Second, investment in intelligent retail technology is no longer optional. AI tools for inventory management, customer analytics and personalised marketing are becoming increasingly affordable and accessible, including through African technology start-ups building localised solutions for regional markets.
Third, retailers must focus on winning the loyalty of younger consumers. African Gen Z shoppers share many of the same expectations as their global counterparts: authenticity, engagement, convenience and experience. Brands that understand these priorities will be better positioned for long-term growth.
Finally, shopping centre developers and commercial property owners must rethink the role of retail destinations. Successful malls of the future will increasingly combine shopping with dining, entertainment, wellness and social experiences, creating multifunctional urban hubs rather than purely transactional spaces.
A Defining Moment
The global retail industry has often evolved without Africa at its centre. Yet the rise of AI-driven commerce presents the continent with a rare opportunity to leapfrog older models and build a more agile, digitally integrated retail ecosystem from the outset.

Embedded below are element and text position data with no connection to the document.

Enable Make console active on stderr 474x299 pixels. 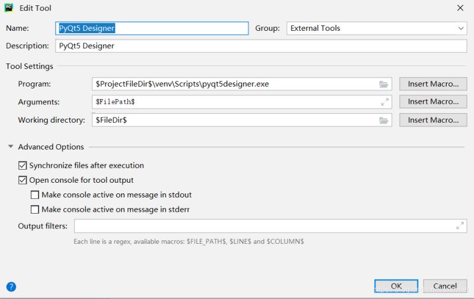click(35, 209)
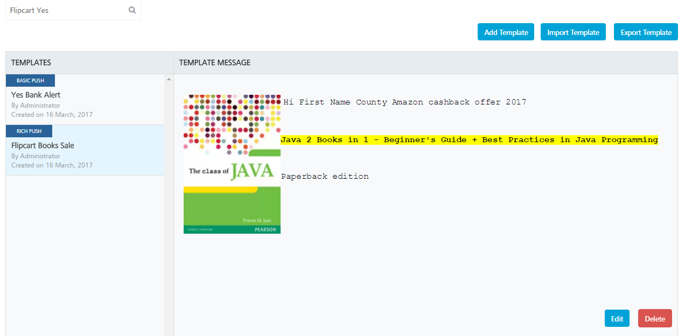
Task: Click the yellow highlighted Java Books title
Action: 469,140
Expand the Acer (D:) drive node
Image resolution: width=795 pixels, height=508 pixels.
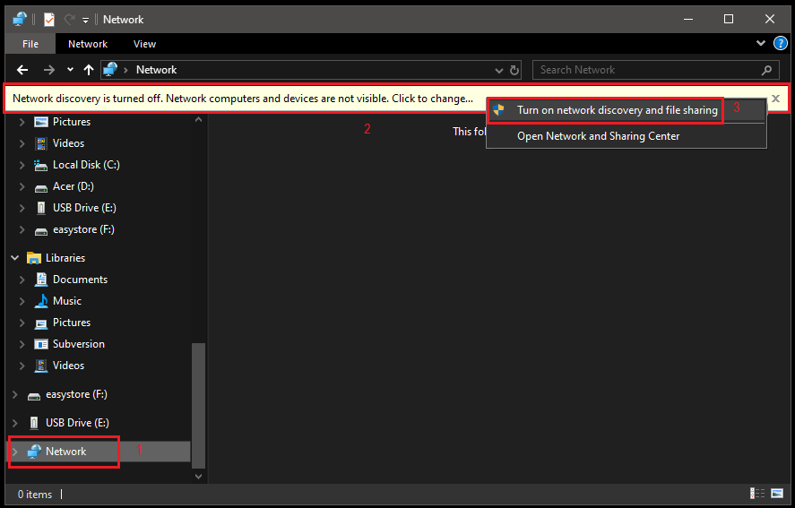[x=22, y=186]
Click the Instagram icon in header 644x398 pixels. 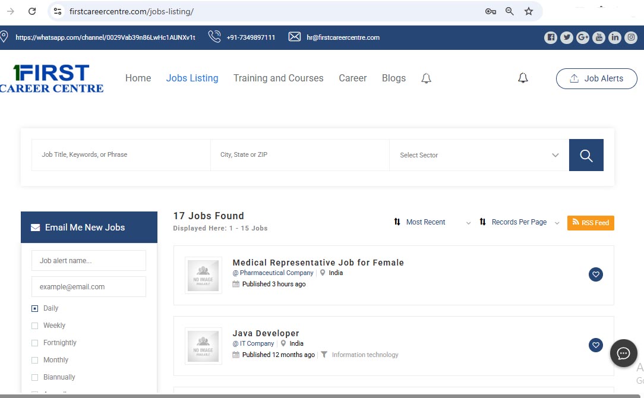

African retail technology companies, particularly those focused on logistics, payments, customer loyalty and inventory management, could become central players in this transition. Investors, entrepreneurs and policymakers all have a role to play in ensuring that the transformation is both rapid and inclusive.
If agentic AI does indeed unlock trillions of dollars in global retail value over the next decade, Africa cannot afford to remain on the sidelines.
The question is no longer whether AI will transform retail on the continent. It is whether African businesses will help shape that transformation, or simply watch it unfold elsewhere.